Two different methods have been previously used for speed-time data collection; i- chase car method and ii- instrumented car method. In the former, a target vehicle is selected randomly and is followed by a vehicle, instrumented and capable of monitoring speed-time data at an appropriate distance to mimic the acceleration/deceleration patterns and rates of the target vehicle. This method has been used in Bangkok [26], Hongkong [29], Edinberg [30], Pune [31] and Sydney [32]. Chase car method is appreciated as the driver of the target vehicle remains unaware of his/her driving pattern being recorded and hence the driving behavior remains unbiased. However, data collection by this method essentially involves the biases incorporated by the driving behavior of the chasing vehicle. On the other hand, in instrumented car method, the target vehicle itself is instrumented to record its speed-time data. This approach has previously been used for Australian Urban Emissions Drive Cycles (UEDC) [33], Dublin driving cycle [34] and Delhi driving cycle [35]. Although this method collects exact data of the target vehicle, the possibility of biased driving behavior is there as the driver becomes conscious of the instruments installed onboard. In this study, speed-time data collection for the highway portion was done by the instrumented car method.

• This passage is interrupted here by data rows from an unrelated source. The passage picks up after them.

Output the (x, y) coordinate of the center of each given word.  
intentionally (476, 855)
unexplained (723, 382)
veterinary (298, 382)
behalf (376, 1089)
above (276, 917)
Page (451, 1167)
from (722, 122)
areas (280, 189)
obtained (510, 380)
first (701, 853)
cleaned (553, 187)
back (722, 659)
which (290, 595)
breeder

However, the used cars were selected randomly by hitchhiking and a small keychain-sized GPS data logger (DG-200 GlobalSat) was used to record time-stamped location data while the driver was unaware of data collection during the trip. Thus, biased driving behavior was minimized and maximum possible variation was incorporated in the collected data as the target cars were picked up randomly, each having a different driver. The data logger recorded the reliable and continuous speed of vehicles for every second along with the altitude (slope) information. Since the highway segment of the selected route was a single/straight road, hitchhiking was a practical option for data collection. However, the streets and arteries segments of the route were more complex hence hitchhiking was not considered a practical option. Rather, the chase-car method was used for streets and arteries. For more precise chase in congested traffic situations, an instrumented motorbike was used as a chase vehicle on arteries and streets, rather than a car. To capture the maximum variation, 30 trips of the selected route were made for data collection.

Data processing and cycle development method

Detail of the data processing for driving cycle development is presented in Figure 2. Extensive literature review [15,17,20,29,36] was conducted to select parameters describing the driving characteristics. The parameters and their respective formulas are given in Table 1.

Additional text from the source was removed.